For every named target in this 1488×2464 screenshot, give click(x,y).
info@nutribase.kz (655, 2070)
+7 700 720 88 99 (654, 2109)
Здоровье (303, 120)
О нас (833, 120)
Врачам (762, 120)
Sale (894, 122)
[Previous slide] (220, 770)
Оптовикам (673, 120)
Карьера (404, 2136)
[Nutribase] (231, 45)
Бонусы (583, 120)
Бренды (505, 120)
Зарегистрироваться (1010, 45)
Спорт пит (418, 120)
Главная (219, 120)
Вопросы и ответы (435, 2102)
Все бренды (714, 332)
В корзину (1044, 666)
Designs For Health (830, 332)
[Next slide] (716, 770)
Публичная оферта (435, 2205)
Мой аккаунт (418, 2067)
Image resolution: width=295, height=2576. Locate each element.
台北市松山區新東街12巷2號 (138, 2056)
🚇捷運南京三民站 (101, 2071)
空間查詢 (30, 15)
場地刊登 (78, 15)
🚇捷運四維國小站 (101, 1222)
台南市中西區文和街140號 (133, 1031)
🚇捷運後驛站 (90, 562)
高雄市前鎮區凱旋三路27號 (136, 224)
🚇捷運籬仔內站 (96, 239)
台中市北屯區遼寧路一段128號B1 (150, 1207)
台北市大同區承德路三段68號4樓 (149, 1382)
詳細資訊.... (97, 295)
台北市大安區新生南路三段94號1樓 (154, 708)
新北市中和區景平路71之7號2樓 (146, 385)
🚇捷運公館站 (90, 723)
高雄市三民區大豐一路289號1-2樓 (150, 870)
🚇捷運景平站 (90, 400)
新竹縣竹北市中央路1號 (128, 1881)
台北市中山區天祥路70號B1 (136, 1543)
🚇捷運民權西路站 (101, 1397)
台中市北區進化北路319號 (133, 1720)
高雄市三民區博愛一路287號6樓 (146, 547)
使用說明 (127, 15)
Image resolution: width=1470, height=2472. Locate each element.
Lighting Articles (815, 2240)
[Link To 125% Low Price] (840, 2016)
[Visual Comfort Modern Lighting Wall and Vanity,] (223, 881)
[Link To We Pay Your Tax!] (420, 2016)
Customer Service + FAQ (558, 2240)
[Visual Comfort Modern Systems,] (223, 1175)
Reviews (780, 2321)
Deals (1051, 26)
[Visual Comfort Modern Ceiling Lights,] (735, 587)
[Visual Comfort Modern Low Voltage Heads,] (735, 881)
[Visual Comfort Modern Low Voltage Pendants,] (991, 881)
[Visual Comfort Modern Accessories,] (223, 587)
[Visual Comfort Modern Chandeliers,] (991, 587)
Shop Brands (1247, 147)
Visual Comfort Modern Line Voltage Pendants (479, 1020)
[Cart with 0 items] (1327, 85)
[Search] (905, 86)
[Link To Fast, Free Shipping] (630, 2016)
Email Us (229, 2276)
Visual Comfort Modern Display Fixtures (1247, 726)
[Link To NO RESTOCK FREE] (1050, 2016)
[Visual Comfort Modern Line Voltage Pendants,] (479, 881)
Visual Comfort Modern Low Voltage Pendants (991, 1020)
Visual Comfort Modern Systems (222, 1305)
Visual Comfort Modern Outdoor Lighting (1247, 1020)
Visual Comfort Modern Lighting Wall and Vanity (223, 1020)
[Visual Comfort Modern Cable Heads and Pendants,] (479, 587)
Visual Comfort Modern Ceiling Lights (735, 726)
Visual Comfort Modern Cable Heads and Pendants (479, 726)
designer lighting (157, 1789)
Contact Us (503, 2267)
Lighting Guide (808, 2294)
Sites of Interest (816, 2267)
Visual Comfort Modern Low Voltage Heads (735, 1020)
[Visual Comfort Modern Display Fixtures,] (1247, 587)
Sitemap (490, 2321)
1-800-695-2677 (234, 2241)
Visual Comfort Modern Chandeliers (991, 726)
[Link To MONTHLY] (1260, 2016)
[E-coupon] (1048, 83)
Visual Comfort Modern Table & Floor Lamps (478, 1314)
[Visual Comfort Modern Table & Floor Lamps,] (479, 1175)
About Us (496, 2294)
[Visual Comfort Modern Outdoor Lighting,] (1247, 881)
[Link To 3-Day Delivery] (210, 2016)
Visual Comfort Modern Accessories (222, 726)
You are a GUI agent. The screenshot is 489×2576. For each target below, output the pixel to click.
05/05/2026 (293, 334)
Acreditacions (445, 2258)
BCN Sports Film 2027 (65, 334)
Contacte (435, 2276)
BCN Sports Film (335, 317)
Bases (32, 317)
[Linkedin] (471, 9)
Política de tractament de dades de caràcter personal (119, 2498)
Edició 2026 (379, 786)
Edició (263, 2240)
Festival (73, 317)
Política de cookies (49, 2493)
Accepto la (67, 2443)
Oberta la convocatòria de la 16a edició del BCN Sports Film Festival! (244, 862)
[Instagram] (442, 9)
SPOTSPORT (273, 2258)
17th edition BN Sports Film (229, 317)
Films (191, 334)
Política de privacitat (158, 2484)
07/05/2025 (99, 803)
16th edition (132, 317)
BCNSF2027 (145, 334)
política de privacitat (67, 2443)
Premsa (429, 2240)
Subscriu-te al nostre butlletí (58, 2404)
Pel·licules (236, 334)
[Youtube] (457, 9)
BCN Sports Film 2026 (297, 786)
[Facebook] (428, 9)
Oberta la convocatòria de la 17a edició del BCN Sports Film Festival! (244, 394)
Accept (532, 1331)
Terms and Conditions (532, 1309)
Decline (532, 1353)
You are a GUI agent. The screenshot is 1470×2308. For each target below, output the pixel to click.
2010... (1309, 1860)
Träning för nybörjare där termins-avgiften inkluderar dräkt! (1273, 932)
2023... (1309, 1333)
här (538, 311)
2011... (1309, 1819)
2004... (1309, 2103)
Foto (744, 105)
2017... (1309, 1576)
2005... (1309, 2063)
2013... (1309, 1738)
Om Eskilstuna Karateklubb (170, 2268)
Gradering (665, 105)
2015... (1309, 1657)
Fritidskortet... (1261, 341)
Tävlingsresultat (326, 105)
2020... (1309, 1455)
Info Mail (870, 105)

__Problem to solve__:
Every line from the one containing "Edició (263, 2240)" through the end of the material above should be retyped exactly; please include nothing else.

__Output of the exercise__:
Edició (263, 2240)
Festival (73, 317)
Política de cookies (49, 2493)
Accepto la (67, 2443)
Oberta la convocatòria de la 16a edició del BCN Sports Film Festival! (244, 862)
[Instagram] (442, 9)
SPOTSPORT (273, 2258)
17th edition BN Sports Film (229, 317)
Films (191, 334)
Política de privacitat (158, 2484)
07/05/2025 (99, 803)
16th edition (132, 317)
BCNSF2027 (145, 334)
política de privacitat (67, 2443)
Premsa (429, 2240)
Subscriu-te al nostre butlletí (58, 2404)
Pel·licules (236, 334)
[Youtube] (457, 9)
BCN Sports Film 2026 (297, 786)
[Facebook] (428, 9)
Oberta la convocatòria de la 17a edició del BCN Sports Film Festival! (244, 394)
Accept (532, 1331)
Terms and Conditions (532, 1309)
Decline (532, 1353)
You are a GUI agent. The screenshot is 1470×2308. For each target below, output the pixel to click.
2010... (1309, 1860)
Träning för nybörjare där termins-avgiften inkluderar dräkt! (1273, 932)
2023... (1309, 1333)
här (538, 311)
2011... (1309, 1819)
2004... (1309, 2103)
Foto (744, 105)
2017... (1309, 1576)
2005... (1309, 2063)
2013... (1309, 1738)
Om Eskilstuna Karateklubb (170, 2268)
Gradering (665, 105)
2015... (1309, 1657)
Fritidskortet... (1261, 341)
Tävlingsresultat (326, 105)
2020... (1309, 1455)
Info Mail (870, 105)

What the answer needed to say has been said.